TEXT BLOCK.
New York : Dial Books , c1994.
32 p. : col. ill. ; 31 cm.

Annotations:

Forced to marry an ugly frog, the youngest son of the Tsar is astounded to learn that the frog is really the beautiful princess Vasilisa the Wise.

Best Books:

Adventuring with Books: A Booklist for PreK-Grade 6, 1997 ; National Council of Teachers of English; United States
Publishers Weekly Book Review Stars, July 1994 ; Cahners; United States

Reviews:

Kay Weisman (Booklist, September 15, 1994 (Vol. 91, No. 2))
Commanded by their father the czar to marry, three princes shoot their arrows into the heart of Russia in order to seek wives. One arrow is discovered by the daughter of a merchant, one by the daughter of a nobleman, but Prince Ivan's is found by a frog. After the weddings, the czar tries to determine which of his daughters-in-law is the cleverest. Ivan is ashamed of his amphibian spouse (who is in reality the beautiful but enchanted Vasilisa the Wise), but she always proves herself the smartest. When Ivan burns her discarded frog skin in an attempt to keep her in her human form, he disrupts the spell and almost loses her completely. Although Lewis cites no sources, his version of this complex Russian folktale is similar to others, most notably Elizabeth Isele's The Frog Princess (1984), illustrated by Michael Hague. Spirin's elegant watercolor illustrations complement the stately tone of the text, and the decorative borders framing most of the paintings add to the book's appeal. A worthwhile addition to the folklore shelf, especially for libraries attempting to provide multiple versions. Category: For the Young. 1994, Dial, $15.99 and $15.89. Ages 5-8.

Debra Briatico (Children's Literature)
In this retelling of a Russian folktale, a tsar orders his three bachelor sons to shoot arrows as far as they can and whoever finds the arrows will become their brides. The youngest son, Prince Ivan, shoots his arrow into a swamp and it ends up in the mouth of a frog. Adhering to his father's wishes, Prince Ivan marries the frog, who ends up becoming the most clever daughter-in-law. One night, when the king holds a grand ball, the frog turns into Vasilisa the Wise, a beautiful young lady trapped by her father's spell. Excited by his wife's transformation, Prince Ivan throws away the ugly frog skin, not knowing that his hasty task would doom his wife to a terrible future. When she discovers that her skin has been discarded, Vasilisa turns into a swan and disappears. Distraught by her disappearance, Prince Ivan searches for her. After two years of searching, he uses the help of an old man and Baba Yaga to find his bride in the evil clutches of Koshchei the Invincible. When he reaches the kingdom beyond Blue Kingdoms, he kills the evil tsar and takes Vasilisa back to his father's kingdom, where they end up living happily ever after. This truly mesmerizing tale is accented by rich paintings and borders that contain extraordinary detail and luxurious embellishments. 1994, Dial Books, $15.99. Ages All.

GIVEN REQUEST. In the book listing above, condense the review paragraph that begins "Commanded by their father the czar to marry" into a shorter version that keeps its main facts.

Target pointing data.
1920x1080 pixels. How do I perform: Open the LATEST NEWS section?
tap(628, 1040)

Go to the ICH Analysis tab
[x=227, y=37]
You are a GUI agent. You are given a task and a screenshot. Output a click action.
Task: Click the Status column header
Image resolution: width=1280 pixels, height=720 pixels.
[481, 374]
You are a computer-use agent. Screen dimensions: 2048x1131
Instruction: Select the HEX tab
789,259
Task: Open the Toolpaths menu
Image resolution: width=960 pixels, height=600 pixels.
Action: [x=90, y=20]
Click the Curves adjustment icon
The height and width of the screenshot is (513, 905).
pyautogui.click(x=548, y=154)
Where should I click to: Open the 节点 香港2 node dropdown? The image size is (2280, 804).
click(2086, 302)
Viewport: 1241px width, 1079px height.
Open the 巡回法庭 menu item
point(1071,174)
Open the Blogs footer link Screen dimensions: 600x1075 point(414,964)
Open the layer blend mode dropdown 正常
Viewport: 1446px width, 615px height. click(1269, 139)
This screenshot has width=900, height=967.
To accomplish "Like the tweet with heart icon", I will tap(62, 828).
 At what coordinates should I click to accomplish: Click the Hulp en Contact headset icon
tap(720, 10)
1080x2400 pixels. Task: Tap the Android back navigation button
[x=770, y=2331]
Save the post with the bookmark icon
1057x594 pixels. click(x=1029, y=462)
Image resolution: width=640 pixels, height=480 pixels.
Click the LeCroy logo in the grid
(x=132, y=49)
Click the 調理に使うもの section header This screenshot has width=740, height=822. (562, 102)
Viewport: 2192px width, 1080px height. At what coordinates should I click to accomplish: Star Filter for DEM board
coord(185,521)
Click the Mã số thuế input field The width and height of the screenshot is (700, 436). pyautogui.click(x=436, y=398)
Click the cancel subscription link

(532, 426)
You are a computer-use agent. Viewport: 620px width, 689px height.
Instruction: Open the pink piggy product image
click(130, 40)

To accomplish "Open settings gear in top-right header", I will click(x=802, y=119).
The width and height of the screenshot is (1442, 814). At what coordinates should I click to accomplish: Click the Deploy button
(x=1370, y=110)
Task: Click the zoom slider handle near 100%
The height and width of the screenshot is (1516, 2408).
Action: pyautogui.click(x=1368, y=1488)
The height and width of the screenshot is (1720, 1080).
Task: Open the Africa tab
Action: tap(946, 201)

TASK OUTPUT. A czar orders his three sons to marry, so they shoot arrows into the heart of Russia to find wives. A merchant's daughter and a nobleman's daughter find two of the arrows, but a frog finds Prince Ivan's. The frog is really the enchanted Vasilisa the Wise. Although Ivan is ashamed of her, she proves the cleverest of the czar's daughters-in-law. When Ivan burns her frog skin to keep her human, he disrupts the spell and nearly loses her. Lewis cites no sources, but his version resembles others, especially Elizabeth Isele's The Frog Princess (1984), illustrated by Michael Hague. Spirin's elegant watercolors and decorative borders suit the stately text. The book is a worthwhile addition to the folklore shelf, especially for libraries that want several versions. It was published by Dial in 1994, priced at $15.99 and $15.89, for ages 5-8.